Le Centre de Protection des Indigents et Malades mentaux appelle les élèves finalistes qui n’ont pas satisfaits à l’examen d’État d’accepter sportivement leurs résultats pour éviter les troubles mentaux.

Les habitants de Butembo et environs devraient cesser de stigmatiser les malades mentaux. Selon Kambale Bahati coordonnateur du CEPIMA, cette stigmatisation freine le processus de stabilisation des malades.

«  La stigmatisation se retrouve dans tous les aspects de la vie avec comme conséquences, limiter les opportunités des malades souffrant de cette maladie. À la population, nous disons que la dignité humaine n’est pas négociable. Même si quelqu’un souffre de la maladie mentale, il a toujours droit à une considération et droit à lamour et la compassion », a-t-il conseillé.

Par la même occasion, Kambale Bahati appelle les élèves finalistes du secondaire d’accepter sportivement les résultats obtenus à la dernière édition de l’examen d’État, afin de prévenir des nouveaux cas de trouble mental.

«  Si vous pouvez voir les conditions dans lesquelles ces finalistes ont travaillé avec toutes les réalités de cette année dont la Covid-19, vous verrez qu’ils étaient stressés. Plusieurs de ceux qui vont échouer sont gravement exposés à une maladie mentale parce qu’ils ne se sont pas bien préparés. Ça dépendra de la façon dont chacun va recevoir son résultat et l’assumer » a-t-il recommandé.
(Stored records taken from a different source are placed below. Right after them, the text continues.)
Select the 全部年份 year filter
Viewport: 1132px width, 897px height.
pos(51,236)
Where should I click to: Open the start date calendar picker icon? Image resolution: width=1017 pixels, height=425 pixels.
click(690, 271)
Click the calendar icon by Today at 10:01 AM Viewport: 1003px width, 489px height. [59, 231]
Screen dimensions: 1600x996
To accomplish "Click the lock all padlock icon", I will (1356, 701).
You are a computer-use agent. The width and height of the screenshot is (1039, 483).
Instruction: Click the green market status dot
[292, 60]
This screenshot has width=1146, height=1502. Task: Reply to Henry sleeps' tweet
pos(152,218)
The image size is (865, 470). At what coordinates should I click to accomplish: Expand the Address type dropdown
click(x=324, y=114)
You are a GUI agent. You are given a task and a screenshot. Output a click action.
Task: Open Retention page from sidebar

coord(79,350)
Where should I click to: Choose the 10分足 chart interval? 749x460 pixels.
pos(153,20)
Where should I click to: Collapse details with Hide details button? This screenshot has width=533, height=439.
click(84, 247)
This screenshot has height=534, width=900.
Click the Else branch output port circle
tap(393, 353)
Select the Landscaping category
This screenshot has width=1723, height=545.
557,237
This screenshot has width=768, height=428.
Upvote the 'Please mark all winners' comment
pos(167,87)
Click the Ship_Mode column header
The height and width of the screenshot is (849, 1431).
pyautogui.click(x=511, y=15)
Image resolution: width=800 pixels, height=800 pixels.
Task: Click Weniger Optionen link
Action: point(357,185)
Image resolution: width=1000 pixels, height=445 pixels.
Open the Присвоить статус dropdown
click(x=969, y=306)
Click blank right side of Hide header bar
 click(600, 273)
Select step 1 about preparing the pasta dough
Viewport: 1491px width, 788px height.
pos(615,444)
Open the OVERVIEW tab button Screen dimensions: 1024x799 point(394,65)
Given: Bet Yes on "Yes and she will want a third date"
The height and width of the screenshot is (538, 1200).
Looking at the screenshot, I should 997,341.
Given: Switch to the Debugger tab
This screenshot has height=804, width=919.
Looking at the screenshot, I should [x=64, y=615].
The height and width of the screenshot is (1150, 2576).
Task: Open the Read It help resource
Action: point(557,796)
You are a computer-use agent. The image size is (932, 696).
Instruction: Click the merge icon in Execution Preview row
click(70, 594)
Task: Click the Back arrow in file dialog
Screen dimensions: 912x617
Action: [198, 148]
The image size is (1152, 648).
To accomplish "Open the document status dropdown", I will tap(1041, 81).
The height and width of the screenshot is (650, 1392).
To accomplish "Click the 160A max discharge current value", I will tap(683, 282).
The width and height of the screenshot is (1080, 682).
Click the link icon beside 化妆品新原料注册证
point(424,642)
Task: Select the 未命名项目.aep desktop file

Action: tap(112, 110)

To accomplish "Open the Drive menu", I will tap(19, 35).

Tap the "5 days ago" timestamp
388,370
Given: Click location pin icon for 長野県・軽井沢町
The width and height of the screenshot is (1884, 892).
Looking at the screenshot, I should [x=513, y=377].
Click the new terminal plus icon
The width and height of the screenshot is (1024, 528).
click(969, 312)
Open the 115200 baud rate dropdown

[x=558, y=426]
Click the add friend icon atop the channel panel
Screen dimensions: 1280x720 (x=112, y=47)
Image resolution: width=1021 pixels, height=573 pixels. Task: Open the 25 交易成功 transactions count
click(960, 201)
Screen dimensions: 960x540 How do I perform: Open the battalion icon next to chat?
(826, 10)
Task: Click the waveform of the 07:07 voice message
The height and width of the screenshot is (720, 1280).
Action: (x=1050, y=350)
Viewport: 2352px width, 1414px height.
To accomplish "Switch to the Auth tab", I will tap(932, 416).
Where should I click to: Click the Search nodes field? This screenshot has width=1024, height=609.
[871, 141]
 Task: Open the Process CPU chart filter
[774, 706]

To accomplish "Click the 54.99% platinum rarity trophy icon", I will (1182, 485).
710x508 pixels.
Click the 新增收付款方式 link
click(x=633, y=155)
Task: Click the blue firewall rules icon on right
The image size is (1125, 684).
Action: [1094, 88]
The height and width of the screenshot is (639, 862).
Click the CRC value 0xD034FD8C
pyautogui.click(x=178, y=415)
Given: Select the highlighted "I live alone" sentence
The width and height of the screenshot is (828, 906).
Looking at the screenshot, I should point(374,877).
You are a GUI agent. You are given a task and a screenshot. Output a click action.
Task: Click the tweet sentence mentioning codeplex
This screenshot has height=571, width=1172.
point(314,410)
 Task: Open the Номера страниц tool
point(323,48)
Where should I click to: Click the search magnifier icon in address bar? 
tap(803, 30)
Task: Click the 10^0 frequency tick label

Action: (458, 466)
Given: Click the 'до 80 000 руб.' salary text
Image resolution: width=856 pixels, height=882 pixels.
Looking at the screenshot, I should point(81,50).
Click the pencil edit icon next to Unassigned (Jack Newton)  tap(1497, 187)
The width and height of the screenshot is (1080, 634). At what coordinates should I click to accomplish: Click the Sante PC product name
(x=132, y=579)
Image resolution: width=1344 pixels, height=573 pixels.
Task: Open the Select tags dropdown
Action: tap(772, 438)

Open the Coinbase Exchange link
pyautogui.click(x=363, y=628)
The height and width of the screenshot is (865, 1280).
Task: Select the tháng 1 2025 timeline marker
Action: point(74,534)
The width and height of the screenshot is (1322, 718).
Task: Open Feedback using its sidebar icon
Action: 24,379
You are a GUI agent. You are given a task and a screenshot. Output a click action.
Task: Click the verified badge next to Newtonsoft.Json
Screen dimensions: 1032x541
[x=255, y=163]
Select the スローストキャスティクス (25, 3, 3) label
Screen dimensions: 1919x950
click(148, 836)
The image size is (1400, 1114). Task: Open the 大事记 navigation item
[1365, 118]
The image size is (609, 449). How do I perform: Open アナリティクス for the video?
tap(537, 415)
En marge de la journée mondiale de la santé mentale célébrée chaque le 10 octobre, le Centre de Protection des Indigents et Malades mentaux (CEPIMA), a déploré l’accroissement du taux des malades mentaux, particulièrement dans la région de Beni, Butembo et Lubero, en province du Nord-Kivu. Il explique cette situation par plusieurs facteurs, dont la guerre, les épidémies, la consommation abusive de la drogue et les conflits familiaux.